• WHAT YOU HAVE TO DO: Search the records for the string "agent" and return each line that has it.

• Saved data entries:
++++++++++
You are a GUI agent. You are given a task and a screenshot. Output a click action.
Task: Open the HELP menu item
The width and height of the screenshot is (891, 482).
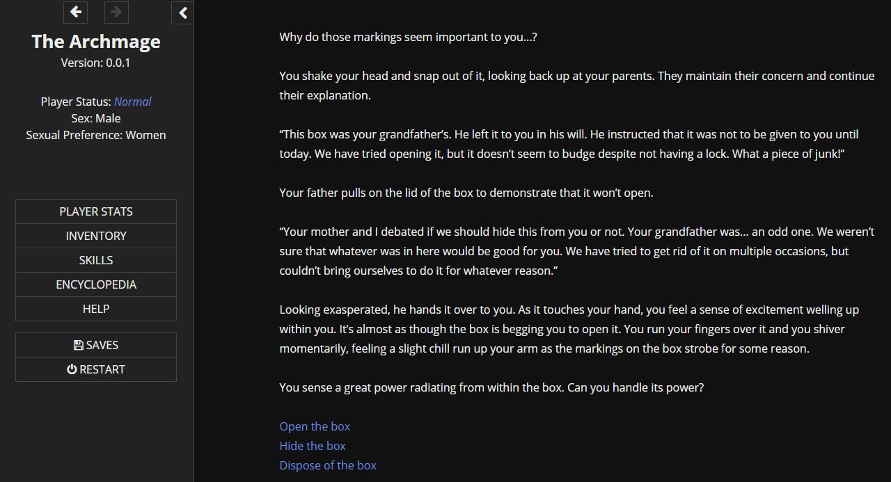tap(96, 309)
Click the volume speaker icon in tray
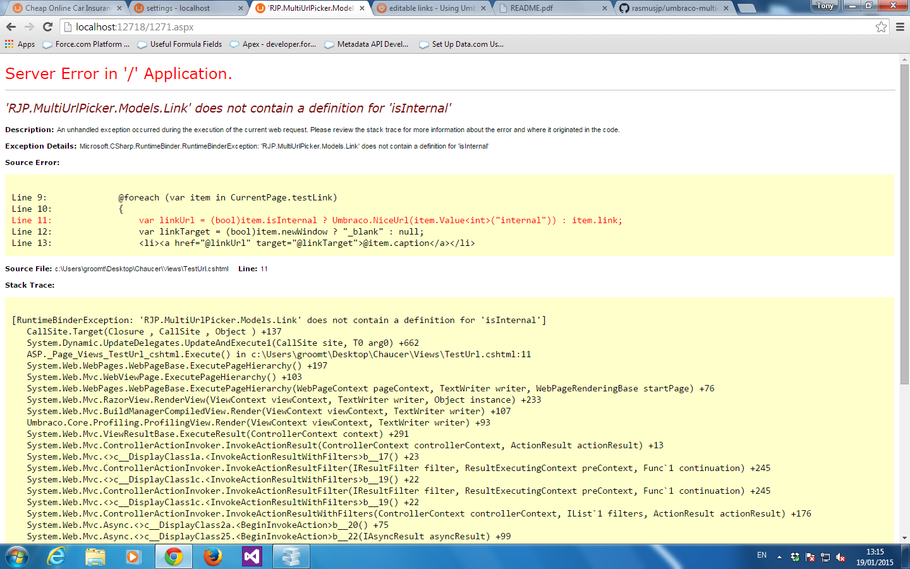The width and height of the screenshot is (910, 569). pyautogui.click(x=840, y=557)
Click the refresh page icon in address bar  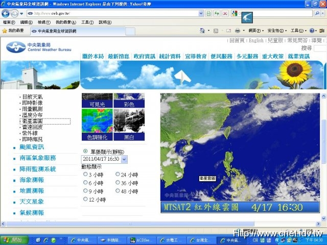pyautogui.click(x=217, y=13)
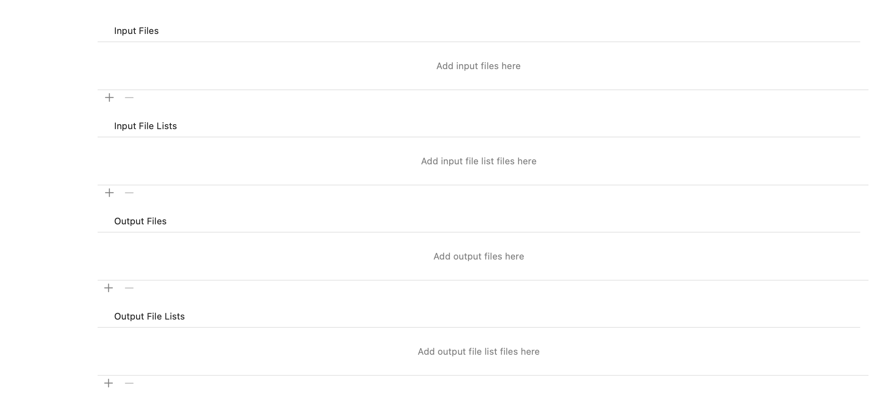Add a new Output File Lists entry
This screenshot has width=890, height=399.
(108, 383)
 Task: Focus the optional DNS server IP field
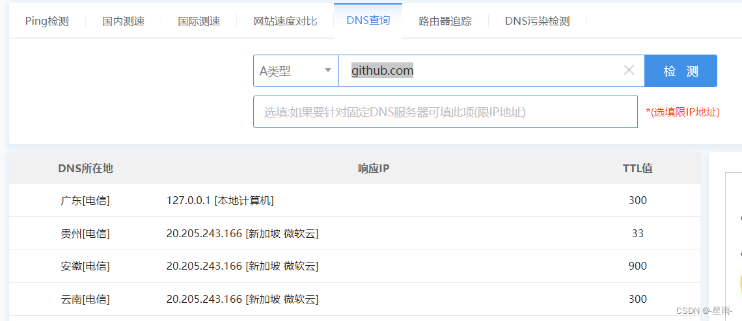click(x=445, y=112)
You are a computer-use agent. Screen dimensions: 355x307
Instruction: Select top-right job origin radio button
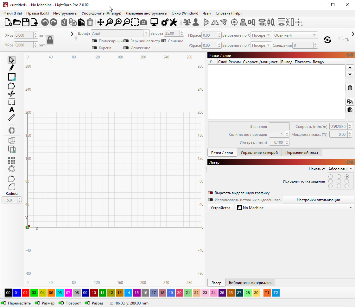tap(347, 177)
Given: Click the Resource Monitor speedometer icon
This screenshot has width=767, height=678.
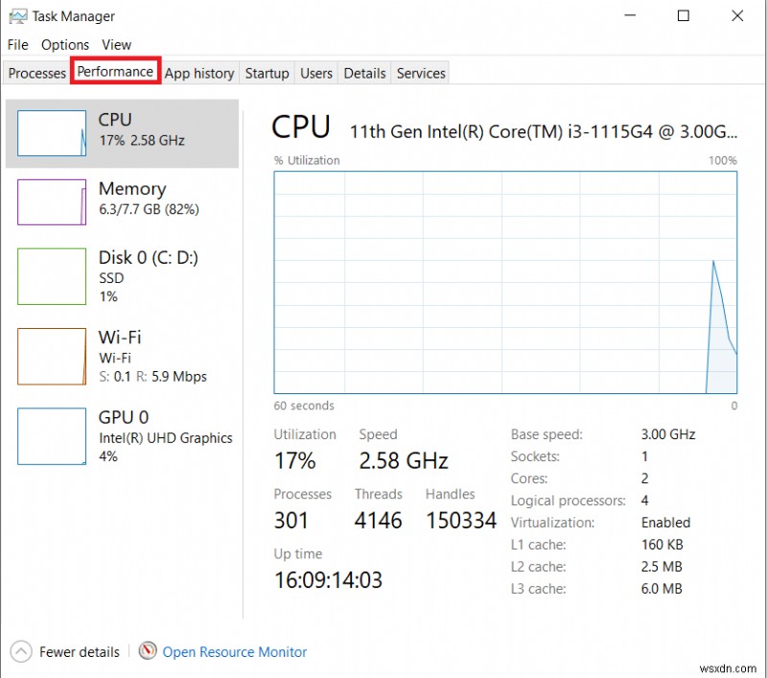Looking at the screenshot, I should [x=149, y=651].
++++++++++
• WRITTEN ANSWER:
You are a GUI agent. You are given a task and a screenshot. Output a click action.
You are a computer-use agent. Screen dimensions: 355x307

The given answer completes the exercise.